Said Ms Teresa Teo Guttensohn, president of non-governmental organisation Cicada Tree Eco-Place: "Having too high a fence may not be necessary, and it's not nice aesthetically. Our view is that there should be as few urban constructs as possible."

URA executive architect John Wan said feedback was taken into consideration in the finalisation of plans for the Rail Corridor's Bukit Timah Railway Station node.

"Mood lighting", for example, will be used between 7pm and 10pm to showcase the architectural features of the station's heritage buildings. After 10pm, the lights will dim to minimise disturbance to wildlife.

Heritage blogger Jerome Lim said he felt that the plans struck the right balance.

"The buildings have been sitting there for some years without being used - at least this will take people there to learn about their history," he said.

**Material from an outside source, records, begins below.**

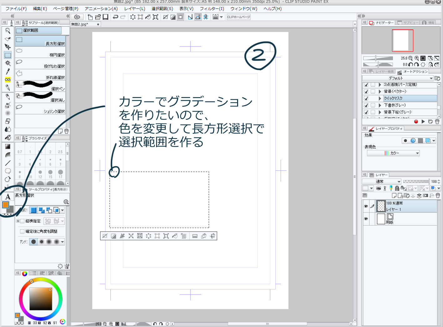443x327 pixels.
Task: Expand the クイックマスク auto action entry
Action: pyautogui.click(x=380, y=98)
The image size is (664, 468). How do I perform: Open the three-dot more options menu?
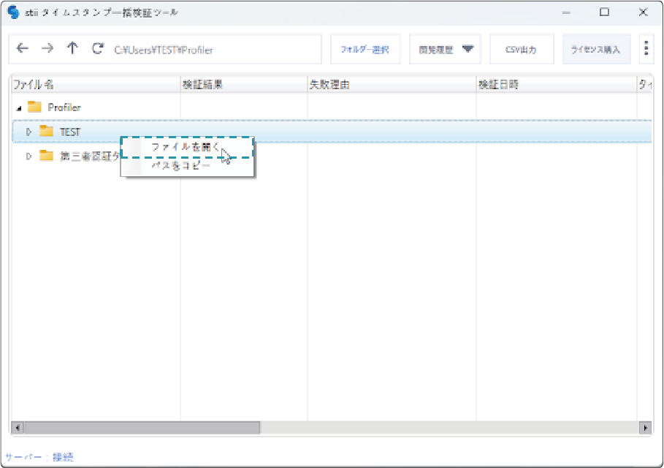pyautogui.click(x=646, y=49)
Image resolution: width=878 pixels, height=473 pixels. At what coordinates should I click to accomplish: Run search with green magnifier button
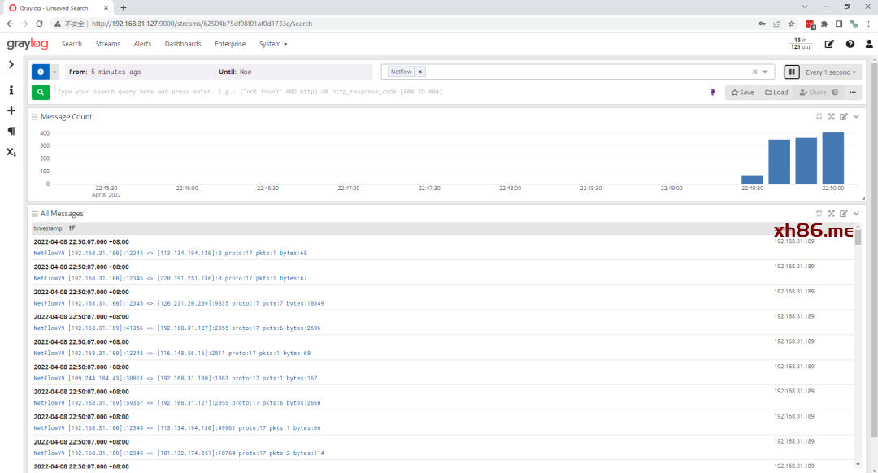click(40, 92)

Student Tanvi Dutta Gupta, who has visited the Rail Corridor regularly for a decade, created a website last year to help visitors to the Rail Corridor identify wildlife in the area.

The website,, catalogues 96 species of creatures commonly found along the corridor. Nature lovers can identify and learn about animals they encounter by selecting their features.

Ms Dutta Gupta, a member of the Nature Society, noted that green corridors are crucial for wildlife conservation in Singapore.

The 18-year-old gave the thumbs up to plans for the railway waypoint.

But she added: "Anything that gets people more excited about nature in Singapore is a good thing. I just hope it leaves room for the wildlife too."